Hi ArrogantBlackbird16 ,
How do you generate and run your tasks? Do you use the same flow as in the https://clear.ml/docs/latest/docs/fundamentals/agents_and_queues#agent-and-queue-workflow ? Some other automation?
ArrogantBlackbird16 when you say spawn, what exactly do you mean? Also, are you using a locally-hosted server?
Hi TimelyPenguin76 and SuccessfulKoala55 ,
My tasks are created by first creating many sub-processes, and then in each sub-process: initializing a task, connecting the task to some parameters, cloning the task, enqueueing the cloned task, then killing the sub-process. When I do this with just a single sub-process, everything seems to work fine. When there are many sub-processes, I get the error message ocassionally.
Yes, I use a locally hosted server (SAIPS team).
TimelyPenguin76 SuccessfulKoala55
Do you have any idea what may cause this?
Is it possible that different tasks created together somehow have the same identifier?
Or am I missing something obvious?
To create each subprocess, I use the following:
import subprocess from copy import copy new_env = copy(os.environ) new_env.pop('TRAINS_PROC_MASTER_ID', None) new_env.pop('TRAINS_TASK_ID', None) new_env.pop('CLEARML_PROC_MASTER_ID', None) new_env.pop('CLEARML_TASK_ID', None) subprocess.Popen(cmd, env=new_env, shell=True)
Where cmd is something like "python file.py <parameters>"
Perhaps this somehow disrupts clearml operation in the sub processes?
ArrogantBlackbird16 the file.py
is the file contains the Task.init
call?
not sure I’m getting the flow, if you just want to create a template task in the system, clone and enqueue it, you can use task.execute_remotely(queue_name="my_queue", clone=True)
,can this solve the issue?
TimelyPenguin76 Thanks for the reply.
I believe the way I start tasks is completely independent to this problem.

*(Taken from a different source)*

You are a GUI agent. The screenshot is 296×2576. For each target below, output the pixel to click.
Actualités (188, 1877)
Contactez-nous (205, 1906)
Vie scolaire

Assuming my approach is in principle legitimate, it does not explain why I get the following error message. Note that the error only happens when I start multiple tasks. What is the cause of this error?clearml_agent: ERROR: Instance with the same WORKER_ID [algo-lambda:gpu0] is already running
maybe I missed something here, each process also create an agent to run the task with?
I believe there is a single agent, single queue, for all tasks.
ArrogantBlackbird16 can you send a toy example so I can reproduce it my side?
Hi TimelyPenguin76 ,
Making such a toy example will take a lot of effort.
For now I intend to debug it or circumvent the error with various tricks.
If it is possible to explain the cause of the error message above, or some details regarding it, I would very much appreciate it.
Thanks for your help and quick replies.